TEMYİZ KANUN YOLUNA BAŞVURU VE NEDENLERİ:
Davalı Kurum vekilince, davacının ve davalı işverenliğin Kurumda bir kaydı bulunmadığı, tanık beyanlarından davacının kendisine tanık ayarladığı, dayanılan bilirkişi raporlarının çelişkilerle dolu olduğu, mevsim değişikliklerin dikkate alınmadığı, tanık beyanlarında dahi yapılan işlere dair bu kadar ayrıntının yer almadığı 5 yıllık zamanaşımı ve hak düşürücü sürenin geçtiği; davalı Apt. Yön. Vekili tarafından ise, davacı ve eşinin apartmanda kiracı olarak oturmaktan başka bir ilgilerinin olmadığı, apartman içi ve dışı bahçe işlerinin dışarıdan 3. Kişilere yaptırıldığı, ilgili karar defterlerinde apartman görevlileri hakkında hiçbir kararın alınmadığı, davacı tarafın kötüniyetli olduğu, temyiz başvuru sebepleri olarak ileri sürmüştür.
IV- İLGİLİ HUKUK KURALLARI VE İNCELEME:
5510 sayılı Sosyal Sigortalar ve Genel Sağlık Sigortası Kanunu’nun geçici 7. maddesi uyarınca, 01.10.2008 tarihi öncesi isteme ilişkin davanın yasal dayanağı mülga 506 sayılı Sosyal Sigortalar Kanunu’nun 79/10. ve 01.10.2008 tarihi sonrası isteme ilişkin davanın yasal dayanağı 5510 sayılı Kanunun 86/9. maddeleridir. 506 sayılı Kanunun 6. maddesinde ifade edildiği üzere, “sigortalı olmak hak ve yükümünden kaçınılamaz ve vazgeçilemez.” Anayasal haklar arasında yer alan sosyal güvenliğin yaşama geçirilmesindeki etkisi gözetildiğinde, sigortalı konumunda geçen çalışma sürelerinin saptanmasına ilişkin davaların, kamu düzenine ilişkin olması nedeni ile özel bir duyarlılık ve özenle yürütülmesi zorunludur. Bu bağlamda, hak kayıplarının ve gerçeğe aykırı sigortalılık süresi edinme durumlarının önlenmesi, temel insan haklarından olan sosyal güvenlik hakkının korunabilmesi için, bu tür davalarda tarafların gösterdiği kanıtlarla yetinilmeyip, gerek görüldüğünde re"sen araştırma yapılarak kanıt toplanması gerektiği özellikle göz önünde bulundurulmalıdır.

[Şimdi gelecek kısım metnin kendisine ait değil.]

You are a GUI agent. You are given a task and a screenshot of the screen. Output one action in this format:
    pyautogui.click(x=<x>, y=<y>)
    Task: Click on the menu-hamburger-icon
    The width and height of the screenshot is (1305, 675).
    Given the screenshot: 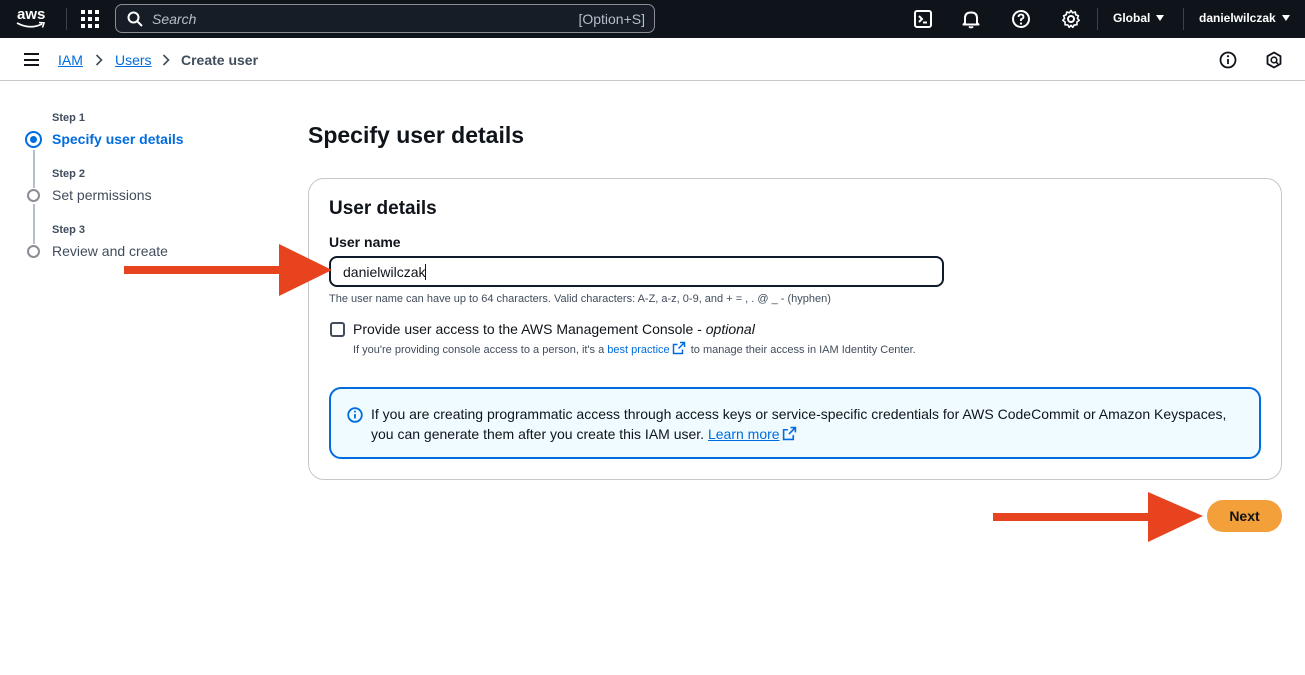 What is the action you would take?
    pyautogui.click(x=32, y=60)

Somut davada; Davacı ... Apartmanında apartman görevlisi olarak Kasım 2004 tarihinden Şubat 2011 tarihleri arasında kesintisiz olarak çalıştığının tespitine karar verilmesini talep etmiş, mahkemece bir kısım tanık beyanlarına itibarla, dosya kapsamında alınan bilirkişi raporu hükme esas kılınmak suretiyle “Davacının, davalı ... Apartman Yöneticiliği"ne ait iş yerinde hizmet akdi ve asgari ücretle 01/10/2005 - 31/01/2011 tarihleri arasında ayda 13 gün olmak üzere toplam 832 gün sigortaya tabi olarak çalıştığının tespitine” karar verilmiş ise de yapılan inceleme ve araştırma hüküm kurmaya yeterli ve elverişli değildir.
Dosya kapsamında yer alan kayıt ve belgelerin incelenmesinde; 11.2005 - 09.2009 tarihleri arasında ... adına tanzim olunmuş Temizlik ve Bahçe bakımına ilişkin para makbuzlarının, yine 10.2009-11.2011 tarihleri arasında ... adına tanzim olunmuş Temizlik ve Bahçe bakımına ilişkin para makbuzlarına ilişkin kayıtların mevcut olduğu, anılan kayıtlara ilişkin tarihlerin, kabule konu kapıcılık hizmetlerinin bir kısmını içerdiğinden, bahse konu makbuzlarda adı geçen ... ve ... isimli şahısların tanık olarak bilgi ve görgülerine başvurulmak suretiyle, davacının sair kapıcılık işlerini yapıp yapmadığı sorulmalı, elde edilecek sonuç değerlendirilmek suretiyle hüküm kurulmalıdır.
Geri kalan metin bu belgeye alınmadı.